Monday, August 21, 2023

The Politics of Disqualifying Trump

Andrew Coan

Ross Douthat has waded into the Section Three conversation, siding with Eric Segall against his fellow conservatives Will Baude and Michael Stokes Paulsen. In particular, Douthat worries that "not enough people do clearly see what’s risked in these kinds of proceedings, that many of Trump’s opponents still regard some form of legal action as a trump card." 

I don't agree with all of Douthat's analysis, but I share his core concern, which I expressed in a post on January 12, 2021:

What about the actual politics of invoking Section Three? One possibility, perhaps the most likely, is that a legal bar on future federal office-holding would prevent a third Trump campaign from ever getting off the ground (assuming he has not already taken care of this himself). But there is another, darker possibility. If Trump wants to run again and retains--or regains--the loyalty of his base, such a bar would effectively foreclose a large and highly motivated segment of the American public from pursuing its goals through electoral politics. That is a momentous and highly fraught step for any democracy to take. It is perilously close to banning one of the two major political parties.  
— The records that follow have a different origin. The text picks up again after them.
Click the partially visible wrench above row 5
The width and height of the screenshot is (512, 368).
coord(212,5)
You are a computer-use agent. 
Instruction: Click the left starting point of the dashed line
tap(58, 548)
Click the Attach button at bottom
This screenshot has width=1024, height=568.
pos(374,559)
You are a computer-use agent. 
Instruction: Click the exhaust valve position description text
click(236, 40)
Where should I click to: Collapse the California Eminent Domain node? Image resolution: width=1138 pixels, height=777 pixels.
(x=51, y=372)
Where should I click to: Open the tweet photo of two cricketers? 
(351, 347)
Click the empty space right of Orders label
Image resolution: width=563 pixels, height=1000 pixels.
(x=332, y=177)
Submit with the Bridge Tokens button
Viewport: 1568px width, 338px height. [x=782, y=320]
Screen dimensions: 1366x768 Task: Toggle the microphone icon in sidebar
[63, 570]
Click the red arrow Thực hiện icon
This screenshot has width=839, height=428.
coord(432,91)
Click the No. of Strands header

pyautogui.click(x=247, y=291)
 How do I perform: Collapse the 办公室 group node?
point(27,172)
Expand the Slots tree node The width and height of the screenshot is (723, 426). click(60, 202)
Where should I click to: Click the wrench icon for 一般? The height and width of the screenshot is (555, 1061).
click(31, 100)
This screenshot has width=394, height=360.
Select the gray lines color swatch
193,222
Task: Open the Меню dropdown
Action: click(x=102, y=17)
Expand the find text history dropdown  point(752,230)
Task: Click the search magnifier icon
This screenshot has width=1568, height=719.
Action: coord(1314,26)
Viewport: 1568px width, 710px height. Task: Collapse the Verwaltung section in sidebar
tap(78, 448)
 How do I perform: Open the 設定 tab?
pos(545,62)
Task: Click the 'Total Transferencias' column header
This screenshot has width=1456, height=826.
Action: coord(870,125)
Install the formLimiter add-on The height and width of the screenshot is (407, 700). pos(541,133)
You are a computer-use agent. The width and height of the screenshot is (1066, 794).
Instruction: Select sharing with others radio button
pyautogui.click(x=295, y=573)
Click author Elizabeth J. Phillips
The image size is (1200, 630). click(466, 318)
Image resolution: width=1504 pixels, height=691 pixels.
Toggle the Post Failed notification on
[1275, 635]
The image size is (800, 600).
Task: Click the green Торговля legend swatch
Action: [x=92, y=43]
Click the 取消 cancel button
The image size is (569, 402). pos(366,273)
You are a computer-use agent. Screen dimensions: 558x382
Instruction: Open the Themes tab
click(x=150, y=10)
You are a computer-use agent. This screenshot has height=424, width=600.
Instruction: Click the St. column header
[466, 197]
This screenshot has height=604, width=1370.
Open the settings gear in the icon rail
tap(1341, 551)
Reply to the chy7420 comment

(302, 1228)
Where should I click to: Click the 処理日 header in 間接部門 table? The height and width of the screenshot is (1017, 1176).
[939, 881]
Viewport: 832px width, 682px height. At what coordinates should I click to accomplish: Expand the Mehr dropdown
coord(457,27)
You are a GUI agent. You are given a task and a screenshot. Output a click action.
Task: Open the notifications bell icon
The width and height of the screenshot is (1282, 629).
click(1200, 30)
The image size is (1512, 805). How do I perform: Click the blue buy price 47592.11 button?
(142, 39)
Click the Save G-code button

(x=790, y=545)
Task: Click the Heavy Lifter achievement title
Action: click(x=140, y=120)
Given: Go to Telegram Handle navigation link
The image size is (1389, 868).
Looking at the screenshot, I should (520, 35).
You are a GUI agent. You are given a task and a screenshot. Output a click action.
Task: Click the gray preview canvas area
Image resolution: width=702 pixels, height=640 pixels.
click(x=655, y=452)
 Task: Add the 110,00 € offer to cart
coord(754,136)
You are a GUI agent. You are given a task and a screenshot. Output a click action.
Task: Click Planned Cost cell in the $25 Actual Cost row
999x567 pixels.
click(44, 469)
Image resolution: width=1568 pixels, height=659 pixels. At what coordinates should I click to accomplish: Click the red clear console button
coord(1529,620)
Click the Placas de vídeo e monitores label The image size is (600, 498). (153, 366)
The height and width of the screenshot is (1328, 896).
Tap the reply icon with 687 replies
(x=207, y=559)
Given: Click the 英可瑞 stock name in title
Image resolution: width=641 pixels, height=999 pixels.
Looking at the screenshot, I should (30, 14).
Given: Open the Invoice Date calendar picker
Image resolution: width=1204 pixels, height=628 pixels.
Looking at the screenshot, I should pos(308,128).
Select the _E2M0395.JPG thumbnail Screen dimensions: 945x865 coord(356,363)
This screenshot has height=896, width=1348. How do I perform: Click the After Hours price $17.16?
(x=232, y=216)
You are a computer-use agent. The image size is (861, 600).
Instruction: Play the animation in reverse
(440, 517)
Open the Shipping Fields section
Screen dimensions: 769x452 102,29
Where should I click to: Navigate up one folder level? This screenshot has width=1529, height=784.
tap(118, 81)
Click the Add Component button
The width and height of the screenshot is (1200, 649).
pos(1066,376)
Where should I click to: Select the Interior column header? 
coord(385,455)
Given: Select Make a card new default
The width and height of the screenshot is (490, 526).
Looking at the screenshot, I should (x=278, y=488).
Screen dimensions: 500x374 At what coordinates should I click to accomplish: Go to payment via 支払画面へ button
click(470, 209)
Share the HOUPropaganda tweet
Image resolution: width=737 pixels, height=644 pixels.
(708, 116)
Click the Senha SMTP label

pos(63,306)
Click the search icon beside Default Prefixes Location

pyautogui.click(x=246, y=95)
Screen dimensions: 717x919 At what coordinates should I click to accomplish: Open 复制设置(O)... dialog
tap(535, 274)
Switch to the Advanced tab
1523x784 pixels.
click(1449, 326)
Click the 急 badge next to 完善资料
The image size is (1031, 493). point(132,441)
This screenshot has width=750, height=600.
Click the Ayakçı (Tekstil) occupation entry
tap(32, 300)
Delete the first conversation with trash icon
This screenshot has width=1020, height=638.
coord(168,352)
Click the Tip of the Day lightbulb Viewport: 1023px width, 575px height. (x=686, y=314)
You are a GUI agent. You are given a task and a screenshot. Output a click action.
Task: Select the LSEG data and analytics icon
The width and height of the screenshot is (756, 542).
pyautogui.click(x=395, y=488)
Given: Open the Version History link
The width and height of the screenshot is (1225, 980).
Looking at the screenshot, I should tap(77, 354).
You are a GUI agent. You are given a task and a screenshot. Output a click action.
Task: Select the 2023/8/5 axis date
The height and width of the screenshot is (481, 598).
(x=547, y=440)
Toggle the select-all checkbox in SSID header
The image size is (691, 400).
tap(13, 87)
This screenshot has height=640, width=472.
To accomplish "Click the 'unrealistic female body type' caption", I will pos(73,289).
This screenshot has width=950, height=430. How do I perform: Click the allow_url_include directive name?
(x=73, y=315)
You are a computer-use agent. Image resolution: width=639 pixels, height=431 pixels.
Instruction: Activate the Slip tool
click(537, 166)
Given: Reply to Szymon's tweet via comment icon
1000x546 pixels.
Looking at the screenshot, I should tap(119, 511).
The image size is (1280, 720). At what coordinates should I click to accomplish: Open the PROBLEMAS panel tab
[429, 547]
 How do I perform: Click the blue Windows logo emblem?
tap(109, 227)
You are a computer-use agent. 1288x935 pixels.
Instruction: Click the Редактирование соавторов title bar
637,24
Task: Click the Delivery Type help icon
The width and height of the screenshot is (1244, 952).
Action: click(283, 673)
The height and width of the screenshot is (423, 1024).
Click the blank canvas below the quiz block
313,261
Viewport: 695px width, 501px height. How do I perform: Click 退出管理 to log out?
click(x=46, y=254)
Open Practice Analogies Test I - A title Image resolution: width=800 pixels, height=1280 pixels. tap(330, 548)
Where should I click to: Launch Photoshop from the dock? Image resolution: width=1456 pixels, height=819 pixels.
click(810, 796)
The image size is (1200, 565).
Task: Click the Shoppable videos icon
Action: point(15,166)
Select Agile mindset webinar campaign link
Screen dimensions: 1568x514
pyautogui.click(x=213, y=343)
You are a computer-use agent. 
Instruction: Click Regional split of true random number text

Douthat is strongly skeptical of attempts to invoke Section Three. My own view is more equivocal. Section Three is unpredictable and dangerous, but so are the alternatives. As my original post concluded:

The broader point is a familiar one. No legal strategy, however apparently decisive, is capable of dissolving the dangers inherent in our deep national divide. The only possible solutions are political, though law is a powerful, if double-edged, tool for reshaping our politics. Section Three is one more example. This is not an argument against its invocation, merely for proceeding with our eyes open.

I have changed my mind about many things in the past two years, but there is not much I would change about this post if I were writing it today.